TAREA: Edita el texto sobre el canibalismo: copia el pasaje desde "Todos estos grupos" hasta "reconociendo su excepcionalidad.", ambos incluidos, y cambia "singularidad" por "particularidad".

FRAGMENTO DEL TEXTO:
== == ==

Algunos pueblos guerreros hicieron costumbre de devorar los cuerpos de sus enemigos caídos, o aquellos órganos específicos (corazón, hígado) donde pensaban que se almacenaba el valor. Algunos pueblos de las Américas como los guaraníes o los aztecas usaban el consumo de carne humana, manjar de dioses, en sus ceremonias religiosas; una suerte de comunión que los cristianos (la secta teófaga, que decían los filósofos paganos) recrea en forma ritual. Algunas tribus de Nueva Guinea como los Fore incorporaron el canibalismo a sus rituales funerarios, en este caso consumiendo el cerebro de sus muertos (y extendiendo con ello una letal infección); otras culturas isleñas del área devoraban sin recato a sus enemigos vencidos (el llamado 'Cerdo Largo').
Todos estos grupos reconocían la singularidad del acto y sus implicaciones; todos eran caníbales conscientes que consideraban¿perfectamente válidas sus razones para consumir carne humana reconociendo su excepcionalidad.
“Para ser caníbal es necesario saber que no es lo mismo comerse un humano que una liebre“
Pero para que exista un tabú que hay que superar, para que el canibalismo sea una forma especialmente horrible de alimentación, hay que reconocer que la carne humana es diferente; hay que distinguir entre el cadáver de un humano y el de un rinoceronte o una liebre. Para ser caníbal, en el verdadero sentido del término, es necesario comprender que no es lo mismo comerse un filete de ser humano que comerse un filete de caballo. Y no hay pruebas de que los humanos cuyos restos aparecen en el nivel 6 de Trinchera Dolina, en Atapuerca, hiciesen esta crucial distinción.
Para un carnívoro un filete es un filete, con independencia de su origen. Los leones o las hienas no le hacen ascos a meterle una dentellada al cuerpo de un semejante; de hecho la muerte de crías nacidas de otros padres por nuevos líderes de harén está bien documentada en los grandes félidos.
Si los tigres no cazan otros tigres y las orcas no cazan otras orcas no es por alguna repugnancia moral, sino porque no es negocio: hay demasiados pocos tigres y orcas, y además son enemigos demasiado peligrosos.

== == ==

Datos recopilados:
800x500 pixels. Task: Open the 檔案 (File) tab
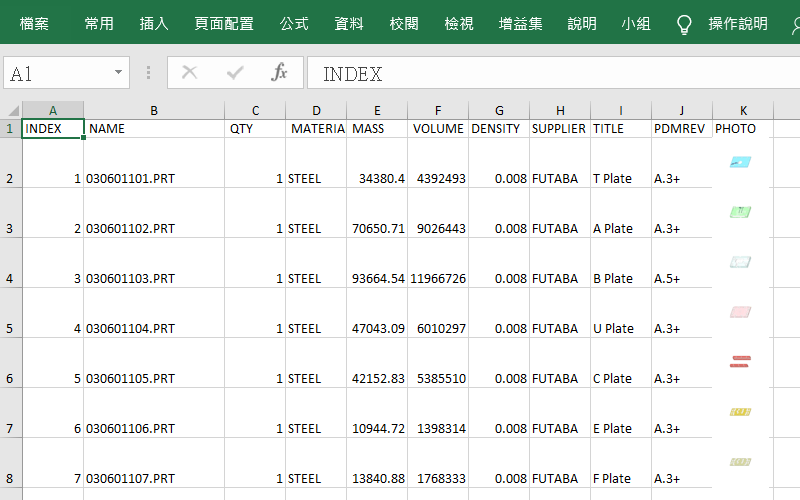point(34,24)
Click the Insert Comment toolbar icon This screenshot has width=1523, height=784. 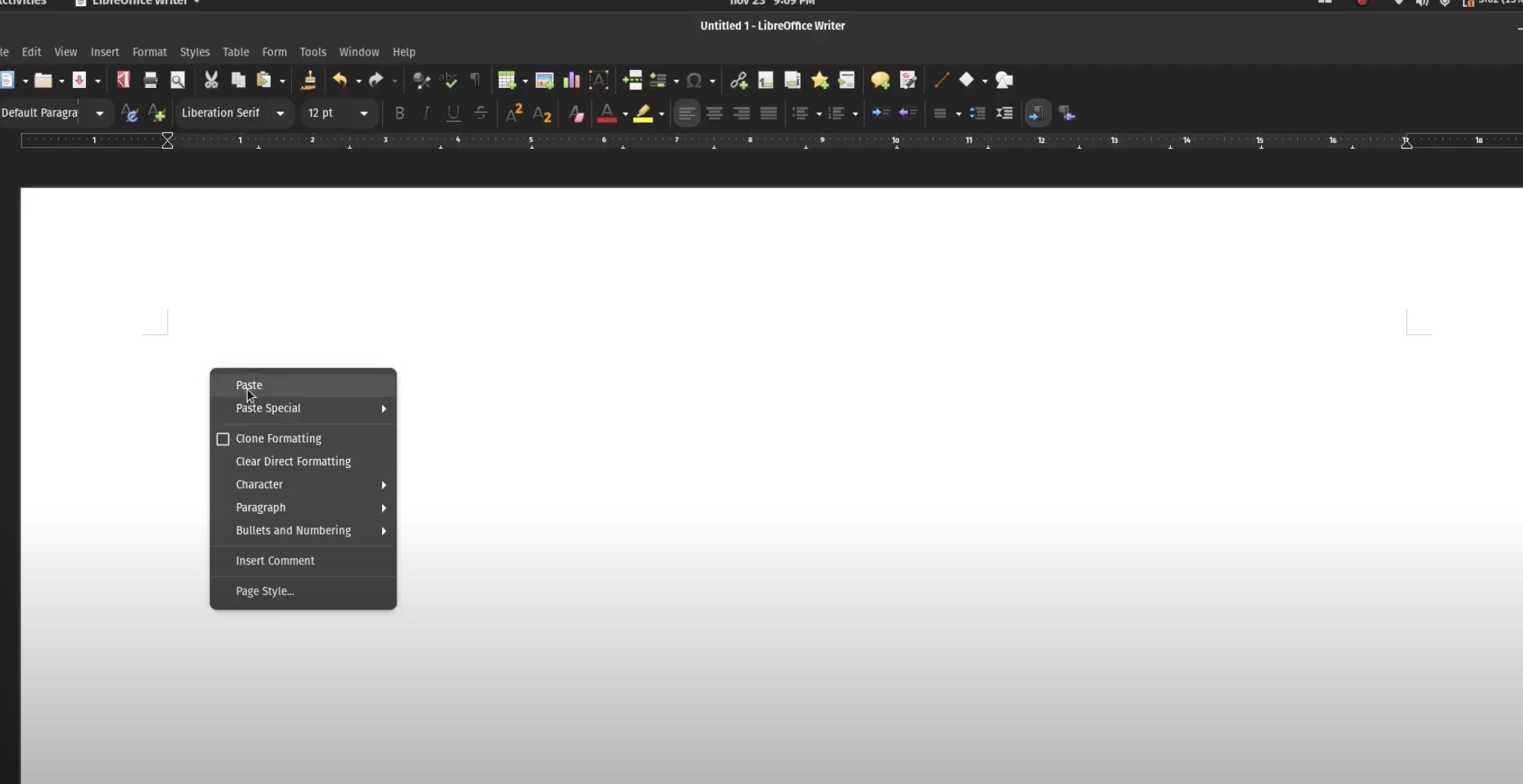tap(880, 80)
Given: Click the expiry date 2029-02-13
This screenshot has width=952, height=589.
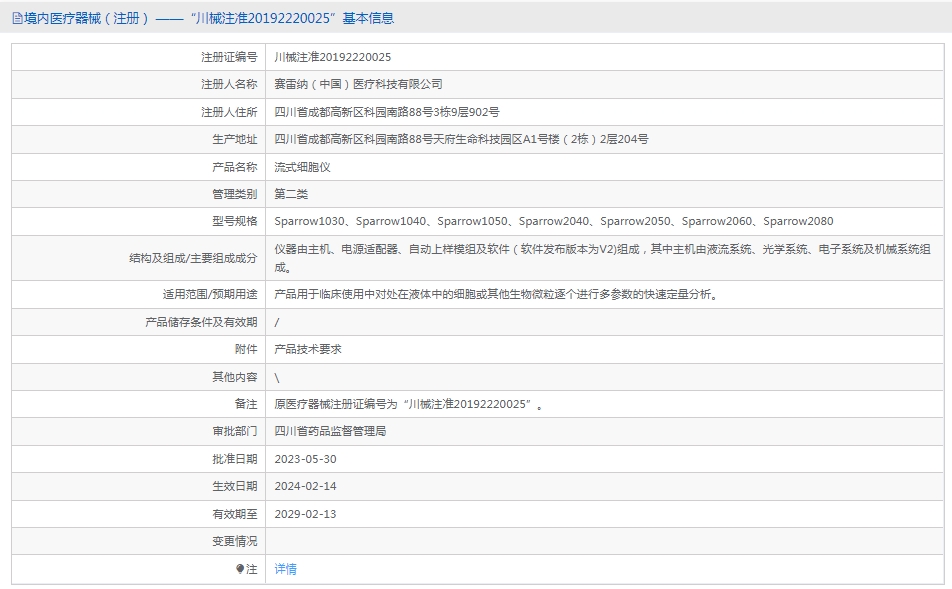Looking at the screenshot, I should (305, 514).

== == ==

RESPUESTA ESCRITA:
Todos estos grupos reconocían la particularidad del acto y sus implicaciones; todos eran caníbales conscientes que consideraban¿perfectamente válidas sus razones para consumir carne humana reconociendo su excepcionalidad.